Digging trenches through the helmet was done using exacto blades and a small steel pick.  I was able to etch out a cavity to hold the camera circuit board using this same method.  The lens and sensor were placed in the front of the helmet.  I used a drill to make the opening for lens to fit through.  Once the sensor, wiring, and circuit board were in place, I used hot glue and Sugru to hold and protect the items from moisture.  The power for the camera was supplied solely by an external rechargeable unit that mounted on the back of the helmet, similar to my earlier rigs.

In addition to installing the 1080p inside the helmet, I decided to install a modified 720p unit.  This unit had the sensor near IR filter removed and in its place a visible light filter.  The light filter was nothing more than a cut piece of floppy disk media.  Having both a visible and near IR camera on the same rig allowed me to make comparison observations of rides.  The last challenge to this setup proved to be too much.

I knew heat was an issue for the Mobius.  The problems of overheating were well documented on the RC forums and other various blogs.  My attempt to keep things cool involved tacking a copper pad on the chips using thermal adhesive.  My bench tests worked fine and everything seemed to be fine.  It wasn’t until I actually wore the helmet that problems began.

The one thing I noticed early on was that the camera kept shutting off.  At first I thought that my power supply was the issue.  It wasn’t until I could not restore power to the camera that I began to realize it had been a heat issue.  This was confirmed when I viewed some of my video.  Moments before the camera would shut off, the color in the video began to distort.  It would suddenly loose all color or just become a magenta tinted image.

How could the bench test and field test have such different results.  The answer was the heat from my skull was countering the cooling effects of the copper heat sink on the chip.  Worse yet, it was a thermal conductor that allowed my heat to pass into the chip.  This nailed the coffin shut on this rig.  This video gives you an idea of how much heat dissipates off of human skulls.

The Icarus effect had been reached.  This was the end of any further development.  I had ideas of placing a plethora of sensors and controllers in and on the helmet.  There would be dust, smoke, gas, and wind speed sensors.  I had intended to integrate a GPS module and a microSD card logger.  I had also considered placing a ESP8266 module to do war driving.  Of course these were just ideas, but when the camera failed due to heat, these ideas went to the funeral instead.

Those ideas were in part responsible for the camera failure.  The project snowballed with one idea after the next until it became the impossible dream.  That became the eulogy.

This is a cautionary tale for any project development.  Keep it simple, make it easy, start out humble, refine over time, don’t rush it, these are all terms we have heard before but they apply still.

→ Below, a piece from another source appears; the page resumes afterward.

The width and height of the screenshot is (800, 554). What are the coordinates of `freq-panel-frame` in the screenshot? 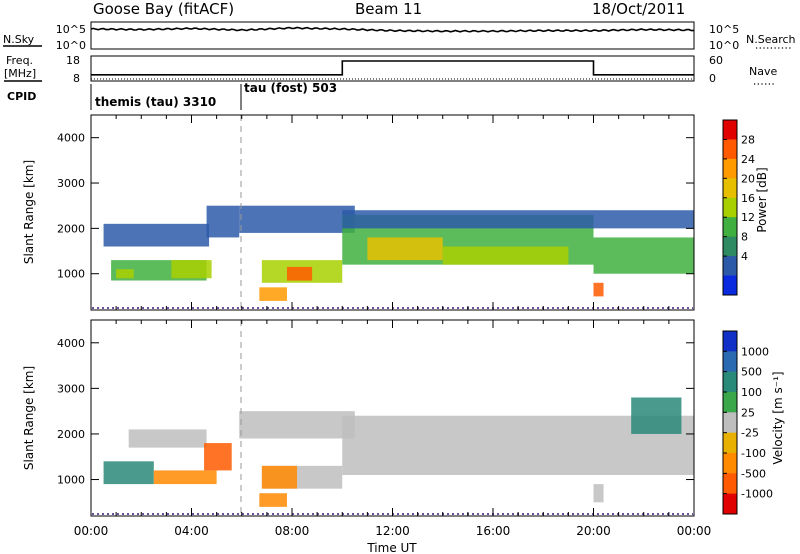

What does this mean for the bicycle helmet and embedded electronics?  It really isn’t the end, just a new beginning.  Most likely the helmet and electronics will not be merged to the same degree they had been.  Instead the helmet will remain unchanged.  Any attempt to quantify will be designed and built so it can be added or removed from the helmet.  The electronics should operate independently from the helmet.  They should be designed in a way that they can be operated without the constraint of placement.  It should be possible to place them in a back pack, in a bike bag, or on the handlebars.  But the most important part is they should be able to return to the bench for further testing and refining.